[Saved entries]
[Start of Attachment]
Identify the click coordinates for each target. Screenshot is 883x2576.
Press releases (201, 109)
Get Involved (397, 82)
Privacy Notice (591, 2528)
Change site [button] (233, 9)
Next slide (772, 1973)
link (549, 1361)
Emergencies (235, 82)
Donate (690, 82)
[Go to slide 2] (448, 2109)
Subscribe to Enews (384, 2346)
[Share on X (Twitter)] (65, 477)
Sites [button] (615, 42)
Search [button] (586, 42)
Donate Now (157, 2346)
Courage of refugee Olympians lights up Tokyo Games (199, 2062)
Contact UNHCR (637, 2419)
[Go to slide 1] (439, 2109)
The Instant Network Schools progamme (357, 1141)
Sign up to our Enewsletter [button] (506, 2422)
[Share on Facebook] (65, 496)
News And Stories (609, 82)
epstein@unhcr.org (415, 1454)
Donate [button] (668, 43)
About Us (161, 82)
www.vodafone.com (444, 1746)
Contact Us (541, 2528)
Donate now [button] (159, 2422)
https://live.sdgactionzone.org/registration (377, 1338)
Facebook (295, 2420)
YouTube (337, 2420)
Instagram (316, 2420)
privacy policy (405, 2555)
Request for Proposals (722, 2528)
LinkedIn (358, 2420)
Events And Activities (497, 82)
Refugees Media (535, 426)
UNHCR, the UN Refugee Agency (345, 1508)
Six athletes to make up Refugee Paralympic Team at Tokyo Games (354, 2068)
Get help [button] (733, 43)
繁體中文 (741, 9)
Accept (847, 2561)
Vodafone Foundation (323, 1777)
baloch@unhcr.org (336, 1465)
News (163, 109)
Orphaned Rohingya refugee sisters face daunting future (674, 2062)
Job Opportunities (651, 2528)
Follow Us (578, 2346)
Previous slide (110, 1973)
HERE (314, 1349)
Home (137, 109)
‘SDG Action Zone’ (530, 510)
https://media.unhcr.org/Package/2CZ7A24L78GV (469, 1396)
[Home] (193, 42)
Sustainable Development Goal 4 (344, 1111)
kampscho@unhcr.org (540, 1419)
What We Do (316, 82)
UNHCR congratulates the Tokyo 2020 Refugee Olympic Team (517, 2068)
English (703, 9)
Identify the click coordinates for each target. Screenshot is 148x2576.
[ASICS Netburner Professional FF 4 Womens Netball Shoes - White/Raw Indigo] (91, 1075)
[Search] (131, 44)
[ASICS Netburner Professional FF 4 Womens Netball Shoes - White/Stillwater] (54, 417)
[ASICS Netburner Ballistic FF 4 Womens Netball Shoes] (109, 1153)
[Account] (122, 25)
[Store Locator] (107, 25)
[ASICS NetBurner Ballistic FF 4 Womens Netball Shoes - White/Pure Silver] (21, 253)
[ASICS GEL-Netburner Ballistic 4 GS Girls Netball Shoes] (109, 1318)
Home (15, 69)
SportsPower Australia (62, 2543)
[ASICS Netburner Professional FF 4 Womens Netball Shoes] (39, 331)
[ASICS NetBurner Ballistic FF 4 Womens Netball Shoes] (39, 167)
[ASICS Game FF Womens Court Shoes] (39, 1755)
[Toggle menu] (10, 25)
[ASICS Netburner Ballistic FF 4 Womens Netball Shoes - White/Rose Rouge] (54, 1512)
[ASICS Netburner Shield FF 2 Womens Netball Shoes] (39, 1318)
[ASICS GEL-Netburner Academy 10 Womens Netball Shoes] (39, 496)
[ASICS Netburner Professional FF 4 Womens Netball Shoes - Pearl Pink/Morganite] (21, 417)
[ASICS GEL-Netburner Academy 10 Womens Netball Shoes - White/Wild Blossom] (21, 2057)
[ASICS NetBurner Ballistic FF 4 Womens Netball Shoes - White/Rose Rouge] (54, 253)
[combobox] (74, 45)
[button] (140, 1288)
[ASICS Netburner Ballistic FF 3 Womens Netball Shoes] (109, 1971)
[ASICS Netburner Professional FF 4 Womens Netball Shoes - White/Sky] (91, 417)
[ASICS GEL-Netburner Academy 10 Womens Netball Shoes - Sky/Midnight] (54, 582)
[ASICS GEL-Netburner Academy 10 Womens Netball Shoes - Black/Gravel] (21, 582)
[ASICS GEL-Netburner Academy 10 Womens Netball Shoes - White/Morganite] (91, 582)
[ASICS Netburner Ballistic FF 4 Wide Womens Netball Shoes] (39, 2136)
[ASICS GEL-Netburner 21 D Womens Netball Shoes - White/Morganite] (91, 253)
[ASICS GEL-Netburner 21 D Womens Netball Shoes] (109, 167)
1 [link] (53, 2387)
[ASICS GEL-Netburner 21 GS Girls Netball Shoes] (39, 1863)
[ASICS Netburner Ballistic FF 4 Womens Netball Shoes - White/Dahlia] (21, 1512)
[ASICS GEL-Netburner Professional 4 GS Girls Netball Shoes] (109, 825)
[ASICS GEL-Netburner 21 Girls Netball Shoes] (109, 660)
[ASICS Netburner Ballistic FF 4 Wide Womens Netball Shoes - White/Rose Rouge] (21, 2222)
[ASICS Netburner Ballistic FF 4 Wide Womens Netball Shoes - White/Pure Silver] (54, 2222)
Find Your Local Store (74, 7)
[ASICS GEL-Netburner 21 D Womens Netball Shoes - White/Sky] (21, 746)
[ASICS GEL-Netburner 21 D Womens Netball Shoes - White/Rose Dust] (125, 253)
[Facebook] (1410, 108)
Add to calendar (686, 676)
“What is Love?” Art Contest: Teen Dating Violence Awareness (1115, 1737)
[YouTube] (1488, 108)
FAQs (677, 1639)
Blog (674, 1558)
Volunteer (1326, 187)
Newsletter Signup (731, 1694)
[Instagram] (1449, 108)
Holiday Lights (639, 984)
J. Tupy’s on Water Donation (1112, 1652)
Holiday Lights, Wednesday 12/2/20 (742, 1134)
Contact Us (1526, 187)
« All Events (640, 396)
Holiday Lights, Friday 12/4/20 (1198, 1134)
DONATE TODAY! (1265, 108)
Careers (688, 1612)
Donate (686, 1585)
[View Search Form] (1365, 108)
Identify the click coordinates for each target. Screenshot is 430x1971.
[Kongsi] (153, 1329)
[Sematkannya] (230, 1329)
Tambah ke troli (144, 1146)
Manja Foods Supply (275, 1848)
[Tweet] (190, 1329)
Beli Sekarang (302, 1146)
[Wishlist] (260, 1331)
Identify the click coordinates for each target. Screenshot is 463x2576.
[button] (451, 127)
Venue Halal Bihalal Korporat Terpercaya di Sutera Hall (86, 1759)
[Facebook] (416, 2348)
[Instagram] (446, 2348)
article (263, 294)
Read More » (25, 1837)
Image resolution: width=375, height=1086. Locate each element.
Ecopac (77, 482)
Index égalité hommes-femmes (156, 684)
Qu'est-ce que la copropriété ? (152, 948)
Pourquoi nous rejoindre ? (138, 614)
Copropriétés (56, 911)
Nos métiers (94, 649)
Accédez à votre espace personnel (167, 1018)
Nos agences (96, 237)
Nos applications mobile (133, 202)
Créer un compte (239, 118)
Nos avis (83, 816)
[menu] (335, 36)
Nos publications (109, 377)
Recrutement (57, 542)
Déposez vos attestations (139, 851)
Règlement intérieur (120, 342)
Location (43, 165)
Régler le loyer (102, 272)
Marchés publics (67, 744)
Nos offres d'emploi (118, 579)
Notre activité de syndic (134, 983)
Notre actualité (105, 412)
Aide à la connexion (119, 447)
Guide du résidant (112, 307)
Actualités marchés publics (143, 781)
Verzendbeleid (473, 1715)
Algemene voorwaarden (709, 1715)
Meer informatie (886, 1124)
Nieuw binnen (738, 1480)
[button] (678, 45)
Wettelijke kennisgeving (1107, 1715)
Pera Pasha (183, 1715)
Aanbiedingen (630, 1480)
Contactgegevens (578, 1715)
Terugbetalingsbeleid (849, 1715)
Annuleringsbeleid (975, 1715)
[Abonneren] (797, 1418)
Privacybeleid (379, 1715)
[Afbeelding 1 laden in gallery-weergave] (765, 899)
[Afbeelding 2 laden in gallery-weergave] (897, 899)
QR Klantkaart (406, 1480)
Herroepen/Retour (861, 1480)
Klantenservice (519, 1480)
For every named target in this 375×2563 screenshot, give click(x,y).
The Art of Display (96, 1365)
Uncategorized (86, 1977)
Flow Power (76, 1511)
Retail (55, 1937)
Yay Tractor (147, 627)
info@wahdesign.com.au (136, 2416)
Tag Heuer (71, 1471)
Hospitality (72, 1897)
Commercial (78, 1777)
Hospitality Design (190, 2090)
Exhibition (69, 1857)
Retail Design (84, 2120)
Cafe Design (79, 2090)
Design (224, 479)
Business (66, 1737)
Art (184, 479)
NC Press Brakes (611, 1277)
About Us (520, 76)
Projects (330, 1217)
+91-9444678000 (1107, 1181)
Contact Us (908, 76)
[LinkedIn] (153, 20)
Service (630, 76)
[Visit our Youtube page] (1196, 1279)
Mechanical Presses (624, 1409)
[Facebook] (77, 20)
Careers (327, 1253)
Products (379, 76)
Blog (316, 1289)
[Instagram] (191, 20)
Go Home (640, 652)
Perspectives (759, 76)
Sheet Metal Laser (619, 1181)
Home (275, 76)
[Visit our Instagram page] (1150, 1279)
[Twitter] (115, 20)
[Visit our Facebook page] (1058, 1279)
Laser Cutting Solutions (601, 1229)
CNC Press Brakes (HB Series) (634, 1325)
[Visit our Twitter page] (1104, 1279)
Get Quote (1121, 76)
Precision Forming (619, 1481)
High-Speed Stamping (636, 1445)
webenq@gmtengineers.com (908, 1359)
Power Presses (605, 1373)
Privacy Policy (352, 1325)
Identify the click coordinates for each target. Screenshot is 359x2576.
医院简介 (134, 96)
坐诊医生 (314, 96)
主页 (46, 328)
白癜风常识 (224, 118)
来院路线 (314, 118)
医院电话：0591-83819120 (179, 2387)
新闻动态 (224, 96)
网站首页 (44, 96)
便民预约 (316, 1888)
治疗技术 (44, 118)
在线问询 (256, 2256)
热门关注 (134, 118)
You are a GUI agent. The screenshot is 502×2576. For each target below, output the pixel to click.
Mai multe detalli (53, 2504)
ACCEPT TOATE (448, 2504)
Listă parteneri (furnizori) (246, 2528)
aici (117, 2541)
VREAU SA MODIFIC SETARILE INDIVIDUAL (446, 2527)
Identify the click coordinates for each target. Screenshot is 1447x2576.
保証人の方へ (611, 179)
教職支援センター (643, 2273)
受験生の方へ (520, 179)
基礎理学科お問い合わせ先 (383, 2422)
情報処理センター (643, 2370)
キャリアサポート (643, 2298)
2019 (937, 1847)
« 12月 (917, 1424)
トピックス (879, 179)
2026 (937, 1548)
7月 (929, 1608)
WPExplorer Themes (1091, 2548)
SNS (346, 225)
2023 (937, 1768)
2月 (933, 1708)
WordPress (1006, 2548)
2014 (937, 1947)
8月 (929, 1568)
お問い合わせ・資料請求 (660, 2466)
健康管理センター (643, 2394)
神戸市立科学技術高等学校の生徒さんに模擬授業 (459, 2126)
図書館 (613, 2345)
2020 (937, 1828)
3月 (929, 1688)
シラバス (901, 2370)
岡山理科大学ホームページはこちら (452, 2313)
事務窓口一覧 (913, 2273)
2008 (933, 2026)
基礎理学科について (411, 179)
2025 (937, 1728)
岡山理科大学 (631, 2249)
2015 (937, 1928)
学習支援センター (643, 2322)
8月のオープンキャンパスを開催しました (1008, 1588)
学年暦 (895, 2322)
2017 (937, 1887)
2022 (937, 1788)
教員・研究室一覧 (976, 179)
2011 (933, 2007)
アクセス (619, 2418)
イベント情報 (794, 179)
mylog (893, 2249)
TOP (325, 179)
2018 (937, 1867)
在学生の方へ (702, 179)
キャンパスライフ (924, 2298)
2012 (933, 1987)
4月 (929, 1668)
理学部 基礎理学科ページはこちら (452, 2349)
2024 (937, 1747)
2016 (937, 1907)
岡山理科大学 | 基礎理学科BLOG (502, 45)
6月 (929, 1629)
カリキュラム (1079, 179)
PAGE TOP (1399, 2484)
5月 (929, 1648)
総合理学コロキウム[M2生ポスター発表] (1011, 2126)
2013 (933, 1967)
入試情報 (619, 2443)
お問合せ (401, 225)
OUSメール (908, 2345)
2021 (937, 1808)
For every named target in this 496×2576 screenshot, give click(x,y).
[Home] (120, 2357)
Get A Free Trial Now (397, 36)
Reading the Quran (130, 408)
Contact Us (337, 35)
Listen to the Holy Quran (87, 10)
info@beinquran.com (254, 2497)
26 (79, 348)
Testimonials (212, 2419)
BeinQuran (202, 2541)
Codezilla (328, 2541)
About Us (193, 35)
[End of Attachment]
● ABOUT THIS EXERCISE
Retype only the stretch of lines above starting at the one with "Perspectives (759, 76)" and stopping at the one with "2013 (933, 1967)", exactly as written, with both kept.

● RESPONSE TO THE EXERCISE
Perspectives (759, 76)
Sheet Metal Laser (619, 1181)
Home (275, 76)
[Visit our Instagram page] (1150, 1279)
[Twitter] (115, 20)
[Visit our Facebook page] (1058, 1279)
Laser Cutting Solutions (601, 1229)
CNC Press Brakes (HB Series) (634, 1325)
[Visit our Twitter page] (1104, 1279)
Get Quote (1121, 76)
Precision Forming (619, 1481)
High-Speed Stamping (636, 1445)
webenq@gmtengineers.com (908, 1359)
Power Presses (605, 1373)
Privacy Policy (352, 1325)
Identify the click coordinates for each target. Screenshot is 359x2576.
医院简介 (134, 96)
坐诊医生 (314, 96)
主页 (46, 328)
白癜风常识 (224, 118)
来院路线 (314, 118)
医院电话：0591-83819120 (179, 2387)
新闻动态 (224, 96)
网站首页 (44, 96)
便民预约 (316, 1888)
治疗技术 (44, 118)
在线问询 (256, 2256)
热门关注 (134, 118)
You are a GUI agent. The screenshot is 502×2576. For each target below, output the pixel to click.
Mai multe detalli (53, 2504)
ACCEPT TOATE (448, 2504)
Listă parteneri (furnizori) (246, 2528)
aici (117, 2541)
VREAU SA MODIFIC SETARILE INDIVIDUAL (446, 2527)
Identify the click coordinates for each target. Screenshot is 1447x2576.
保証人の方へ (611, 179)
教職支援センター (643, 2273)
受験生の方へ (520, 179)
基礎理学科お問い合わせ先 (383, 2422)
情報処理センター (643, 2370)
キャリアサポート (643, 2298)
2019 (937, 1847)
« 12月 (917, 1424)
トピックス (879, 179)
2026 (937, 1548)
7月 (929, 1608)
WPExplorer Themes (1091, 2548)
SNS (346, 225)
2023 (937, 1768)
2月 (933, 1708)
WordPress (1006, 2548)
2014 (937, 1947)
8月 (929, 1568)
お問い合わせ・資料請求 (660, 2466)
健康管理センター (643, 2394)
神戸市立科学技術高等学校の生徒さんに模擬授業 (459, 2126)
図書館 (613, 2345)
2020 (937, 1828)
3月 (929, 1688)
シラバス (901, 2370)
岡山理科大学ホームページはこちら (452, 2313)
事務窓口一覧 (913, 2273)
2008 (933, 2026)
基礎理学科について (411, 179)
2025 (937, 1728)
岡山理科大学 (631, 2249)
2015 (937, 1928)
学習支援センター (643, 2322)
8月のオープンキャンパスを開催しました (1008, 1588)
学年暦 (895, 2322)
2017 (937, 1887)
2022 (937, 1788)
教員・研究室一覧 (976, 179)
2011 (933, 2007)
アクセス (619, 2418)
イベント情報 (794, 179)
mylog (893, 2249)
TOP (325, 179)
2018 (937, 1867)
在学生の方へ (702, 179)
キャンパスライフ (924, 2298)
2012 (933, 1987)
4月 (929, 1668)
理学部 基礎理学科ページはこちら (452, 2349)
2024 (937, 1747)
2016 (937, 1907)
岡山理科大学 | 基礎理学科BLOG (502, 45)
6月 (929, 1629)
カリキュラム (1079, 179)
PAGE TOP (1399, 2484)
5月 (929, 1648)
総合理学コロキウム[M2生ポスター発表] (1011, 2126)
2013 (933, 1967)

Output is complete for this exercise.